Lothian Schools Strathspey and Reel Society (L.S.S.R.S. for short) is an amateur Scottish fiddle orchestra based in Edinburgh, Scotland. The society consists of around 30 fiddlers, 2 cellists and currently 2 double bassists. They play at many concerts throughout the year and also attend the Kirriemuir Fiddle Festival every November, which, for the last two years running, they have won the large group competition and last year won the quartet competition.

Aims
The aims of the society are as follows;

To foster the playing of Scottish fiddle music by young people.

To encourage an interest in Scottish music and dance.

To give public performances.

To take part in musical competitions and displays.

To participate in tours or special events related to these aims.

History
As part of the movement to preserve and develop Scottish traditional fiddle playing the Lothian Schools Strathspey and Reel Society was formed in 1983 by its conductor Yla Steven. Its membership is drawn from pupils attending schools in Lothian who meet weekly to rehearse their skills. The current membership is around 40.

In 1984 the group went to Munich representing the Lothian Region in the celebrations which marked the 30th anniversary of the twinning of the two cities, Edinburgh and Munich.

In 1985 they represented Lothian Region again, this time at the Scottish Schools Prom Concert in the Usher Hall, Edinburgh. This concert was presented to commemorate European Music Year and was broadcast on television by BBC Scotland.

For several years now the Lothian Schools Strathspey and Reel Society has competed at the Kirrimuir Fiddle Festival, one of the top festivals of its kind in Scotland, and many of its members past and present have featured in the prize list for both solo and group performances. 2000 was a particularly successful year - winning the orchestra competition. However, the orchestra has won this 3 times, and is now recognised as one of  the top strathspey and reel societies in Scotland.

The Lothian Schools Strathspey and Reel Society has hosted many "Fiddlers' Rallies" all over Scotland - the Scottish Exhibition and Conference Centre, Glasgow, the Whitehall theatre, Dundee, and most frequently in Falkirk Town Hall where there is a Youth Music Festival at Easter time.

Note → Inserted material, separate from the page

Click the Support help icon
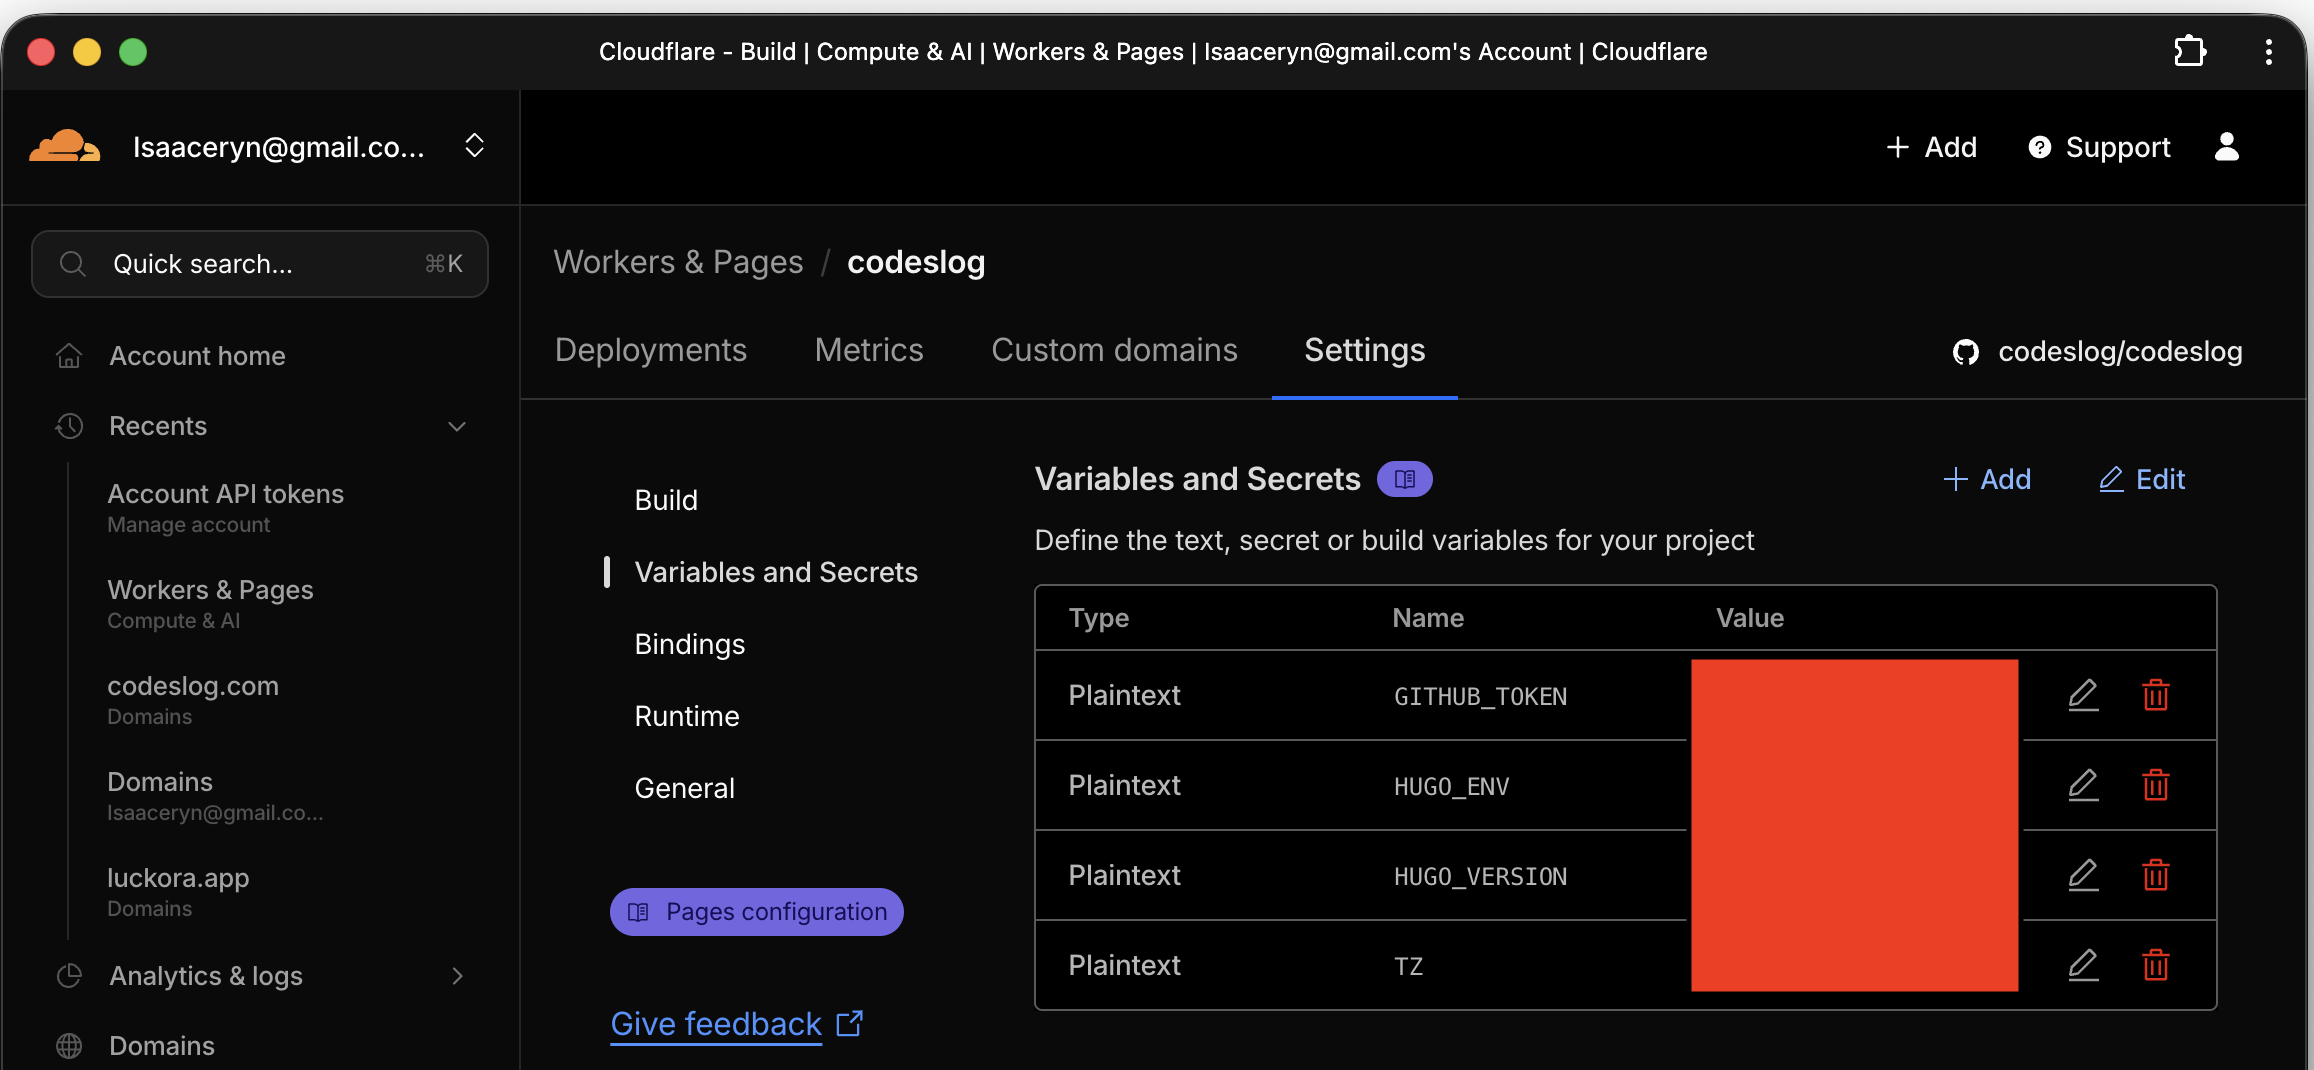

In 1988 and 1989 the L.S.S.R.S. took part in the Festival of British Youth Orchestras which takes place during the Edinburgh International Festival. In 1989 they were also invited to the Aberdeen International Youth Festival to take part in "A Taste of Scotland" staged in His Majesty's Theatre. This performance was shown on Grampian Television. Later the same year they were invited to play at Blair Castle during the finals of the Glenfiddich Scottish Fiddle Championships.

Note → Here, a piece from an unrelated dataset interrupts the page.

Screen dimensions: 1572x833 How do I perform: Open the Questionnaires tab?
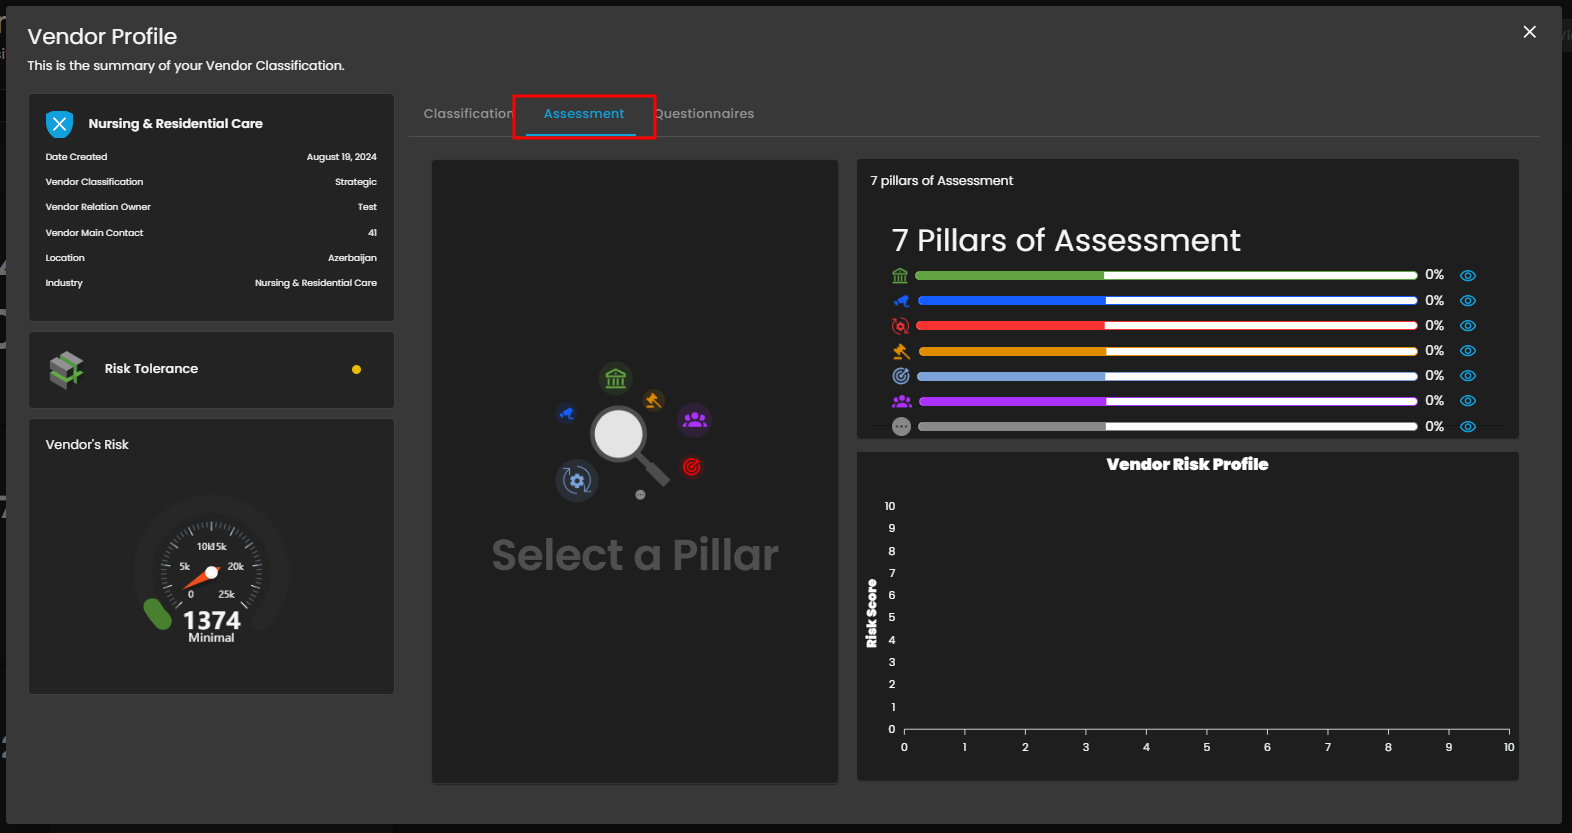705,114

In 1992 the L.S.S.R.S. made their first Canadian appearance with a tour of Alberta. They started in Edmonton - played in the Mall, then Red Deer for their Highland Games, Banff for Canada Day - Banff Springs Hotel!, and finally Calgary where they marched in the Stampede Parade and performed on the Centennial Stage.

1993 saw another breakthrough in their impressive record when they played nightly for three and a half weeks for the Scottish Country Dancers at the Edinburgh Military Tattoo.

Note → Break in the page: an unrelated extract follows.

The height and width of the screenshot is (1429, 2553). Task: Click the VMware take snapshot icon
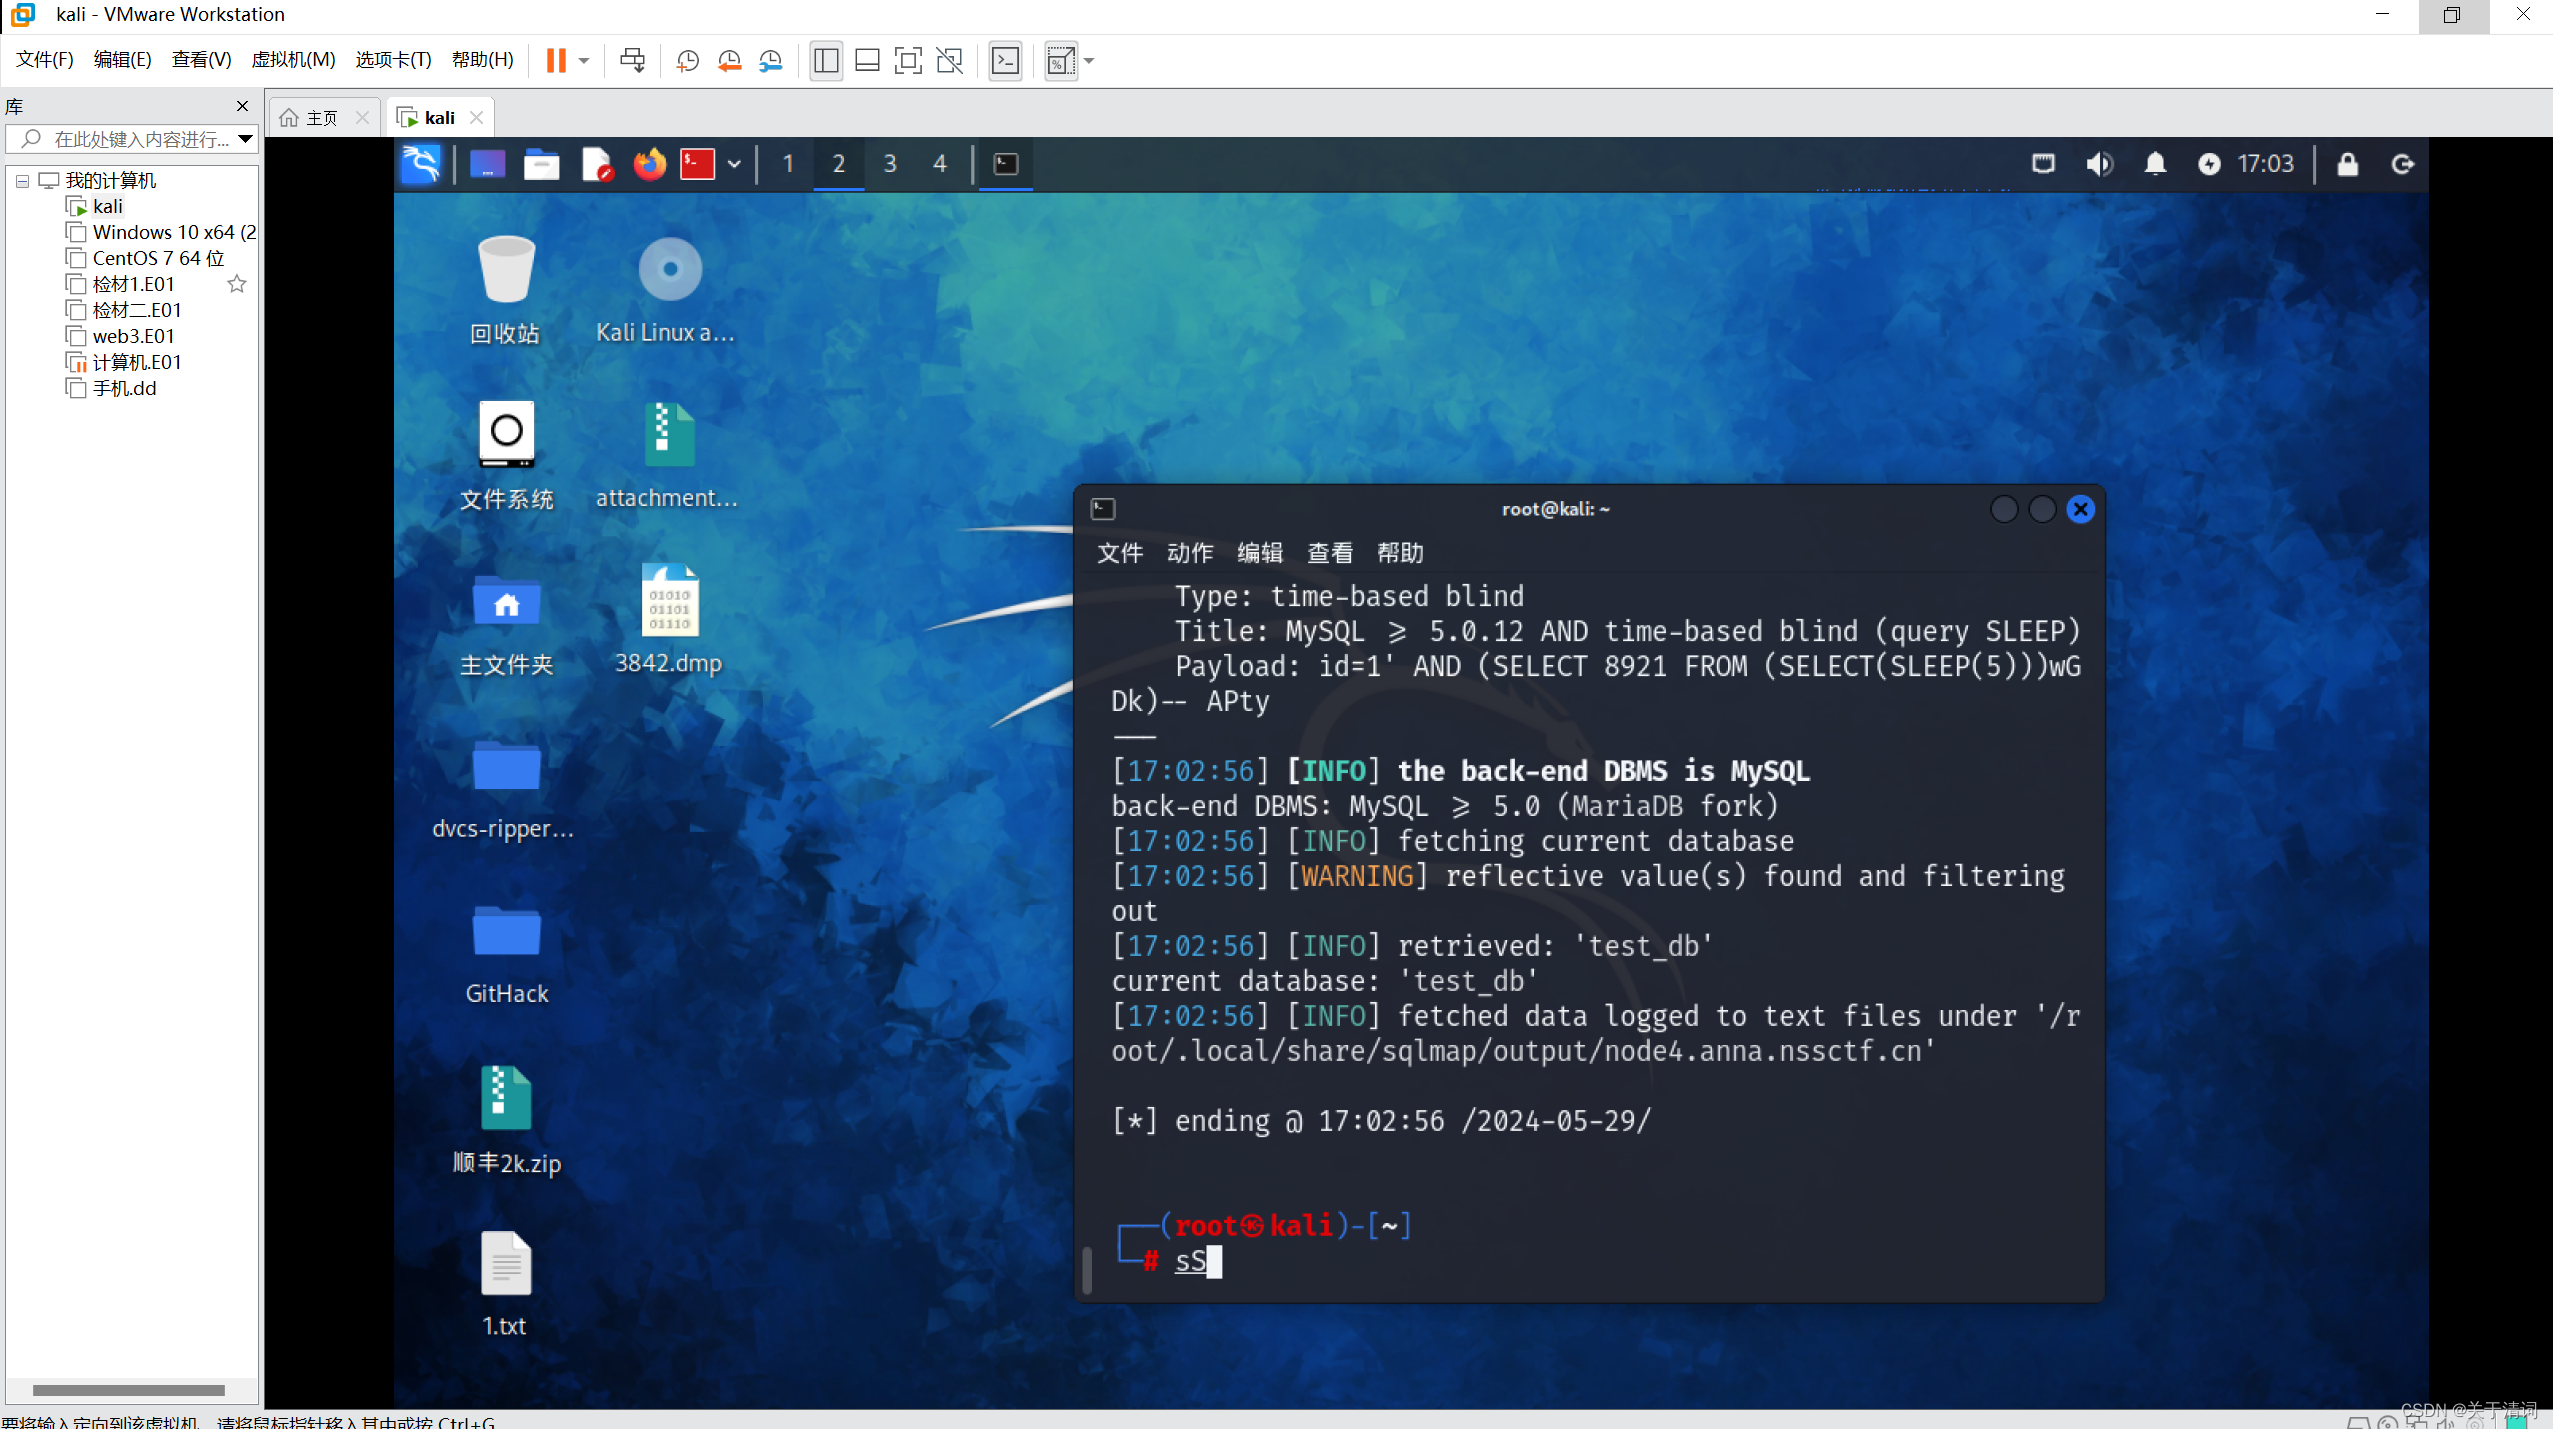[687, 61]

Foreign travel was on the agenda again in 1994. This time it was a tour of the Argentine where they were guests of St. Andrew's College, Buenos Aires.

In 1996 the L.S.S.R.S. were the fiddle orchestra who took part in the Robert Burns Spectacular Concert in Glasgow marking the bi-centenary of the poet's death.

In 1998 the L.S.S.R.S. made a return visit to Canada playing this time in Vancouver, Creston, Calgary, Banff, Medicine Hat, Toronto and also Ann Arbor in Michigan, United States.

In 1999 and 2000 the L.S.S.R.S. acted as "hosts" to the Fiddlers Philharmonic from Ann Arbor and New Tradition from Shetland.

In 2000 they also took part in the Spirit of Youth Concert in Falkirk Town Hall.

2001 saw the Spirit of Youth Concert move to the Glasgow Royal Concert Hall - this time it was televised and broadcast in 2002. Between them these concerts have raised over £50,000 for CHAS (Child Hospice Association of Scotland).

In 2008 the society completed another successful tour of Canada, this time visiting Calgary, Banff, Medicine Hat, Regina, Drumheller, and Edmonton.